Mais de 2.000 pessoas já foram mortas e mais de 5.000 ficaram feridas, incluindo muitas crianças. Há escassez aguda de alimentos e medicamentos, além do crescente risco de surtos de doenças infecciosas. Mais de 200.000 pessoas em Lugansk estão vivendo sem eletricidade, água potável e meios de comunicação. Diversas pessoas fugiram da área de conflito. Desde 1º de abril, cerca de 775 mil cidadãos ucranianos entraram no território russo, e 190 mil ucranianos solicitaram estatuto de refugiado na Rússia.
Foram criados abrigos temporários em nosso país para acomodar dezenas de milhares de refugiados. Diante dessas circunstâncias, é fundamental garantir o fornecimento imediato de ajuda humanitária ao povo no sudeste da Ucrânia. As questões humanitárias devem reunir todos os povos que agem de boa fé, tentando aliviar o sofrimento das pessoas em extrema necessidade – especialmente mulheres, crianças e idosos.
A Rússia, em colaboração com o CICV, enviou um comboio humanitário de cerca de 300 caminhões que transportavam 2.000 toneladas de suprimentos médicos, alimentos, sacos de dormir, geradores de energia e outros produtos básicos. O comboio estava pronto para seguir adiante em 17 de agosto, mas foi adiado sobretudo devido às táticas de procrastinação empregadas pelas autoridades de Kiev, apesar de terem reconhecido a carga de ajuda humanitária sob os auspícios do CICV, e terem mandado os guardas de fronteira e funcionários aduaneiros da Ucrânia a monitorar todos os procedimentos no posto de controle russo perto de Donetsk.
Pedimos ao governo ucraniano para cumprir as suas promessas e facilitar a passagem segura e desimpedida dos futuros veículos com assistência humanitária. Esperamos também que os nossos parceiros do Ocidente e organizações internacionais entendam a magnitude do desastre e contribuam concretamente para a satisfação das necessidades básicas da população civil no sudeste da Ucrânia.

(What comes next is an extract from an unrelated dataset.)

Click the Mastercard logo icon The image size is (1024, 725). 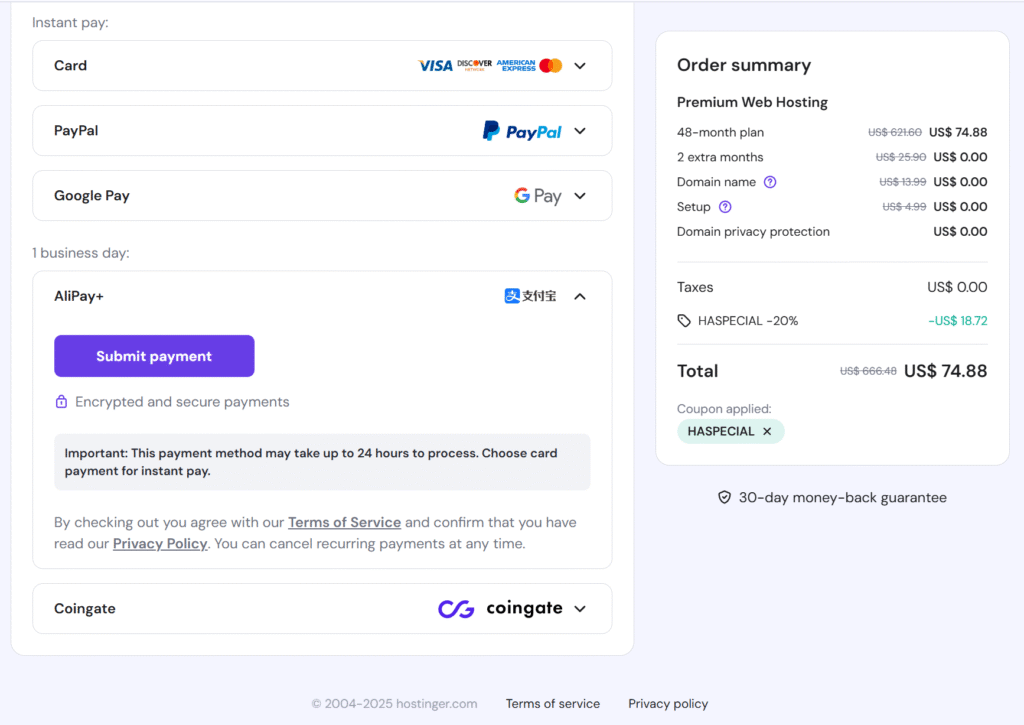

Mas a tarefa central dos esforços para acabar com o sofrimento de civis na Ucrânia continua, naturalmente, com a declaração de cessar-fogo. Pessoas estão morrendo, e a infraestrutura civil está sendo destruída a cada dia. Acreditamos firmemente na importância incondicional de um cessar-fogo, que abrirá caminho para um diálogo político sério e um processo de reforma constitucional com a participação de todas as regiões e todos os círculos políticos da Ucrânia, conforme acordado pela UE, Rússia, Ucrânia e EUA na Declaração de Genebra, em 17 de abril.